I admit that by doing this she undercuts a little bit the educational purpose of her story; children might close the book believing that the “s” at the end of bonjours is pronounced as in English, not silent. I quickly got over this reaction because it makes the verse delightful!
Accompanied by pictures of soccer players and bakers are the phrases, “Everyplace, it’s all bounjouring/Players scoring/Batter pouring.” Under the Sacré Coeur Cathedral, a florist, an apartment building and a café, we learn of Parisians that “They bonjour/while sweeping floors./Doing chores/Eating petits fours.” The pictures are simple, with bold colors, and feature a little mouse atop the Eiffel Tower, on the stairs to the Métro, and accompanying a little girl and her toy bear on the airplane trip home.
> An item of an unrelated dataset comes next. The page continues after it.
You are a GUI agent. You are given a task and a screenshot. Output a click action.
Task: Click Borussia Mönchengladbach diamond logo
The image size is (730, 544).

The images exude a casual joy as she meets people of all ages in everyday settings, and finally arrives home to an embrace from her grandmother. Wherever home is, her grandmother’s silver hair, wire-framed glasses, and bright pink dress make her just as chic as the French people the girl has just left. She closes her eyes and smiles. Miss Clavel and Madeline come to mind.
Everybody Says Shalom follows a family, perhaps American, through their tour of Israel. Instead of a mouse, Gili the Gecko accompanies them on their visit to such historic sites as the Kotel (Western Wall), the Baha’i Shrine, the Chagall Windows at Hadassah Hospital, and the Biblical Zoo. All locations are briefly explained alongside thumbnail sketches in the “Around and About Israel” pages that close the book. Kimmelman’s rhymes are as offbeat as in her Paris book:
“Everybody says shalom,
In a shuk…
Two by two,
in the zoo.
Viewing tiny tiles of blue.
The most interesting decision by author and illustrator is to emphasize the multicultural aspect of Israeli life. Characters have a range of skin tones and both Jewish and Arab Israelis are portrayed interacting in all the images. Young and old people, as well as a child with a disability, also feature in the book.
The visiting family includes two children and a mom and dad; the mom appears to be Sephardic and the dad may be of Ashkenazic background. Sephardic Jews include those originally descended from the Jews expelled from Spain in 1492, who later settled in such countries as Greece and Turkey. The term is broadly used to refer to the many Jews who come from Middle Eastern countries and North Africa. Ashkenazic Jews settled in Europe. To those unfamiliar with these differences the pictures may not highlight this distinction, but the darker skinned mother and fair-skinned father looking into one another’s eyes as their children admire the giraffe couple, with a reconstructed Noah’s ark in the background, send a message of unity and harmony.
The most striking, and controversial picture, is the two-page portrayal of an outdoor souk, or market. Arab merchants and customers, as well as Jewish Israelis of different religious communities, including Hasidim (members of a branch of ultra-Orthodox Judaism) shop together. A male and female pair of Israeli soldiers are engaged in conversation in the background. She is blond; he is dark-skinned. Neither is holding a gun.
Not only do I find this image to be encouraging, but, to those who suggest it is unrealistic, I would compare it to the famous vision of the book of Isaiah, the “Peaceable Kingdom,” depicting a world at peace where even the roles of predator and prey disappear. (Eva Zadrzynska and Tomek Oblinski’s wonderful children’s book on this theme is, sadly, out-of-print.) Similarly, the picture of women praying at the Western Wall, where men and women are segregated, presents only the women’s section, and depicts it as larger than it is in reality. I assume this is not an accident, but a statement.
Diversity, tolerance, and knowledge of the world: whether or not France and Israel are “on your map,” these books are wonderful places to visit with children. To Kimmelman, McMenemy and Shipman, bonjours, and shalom!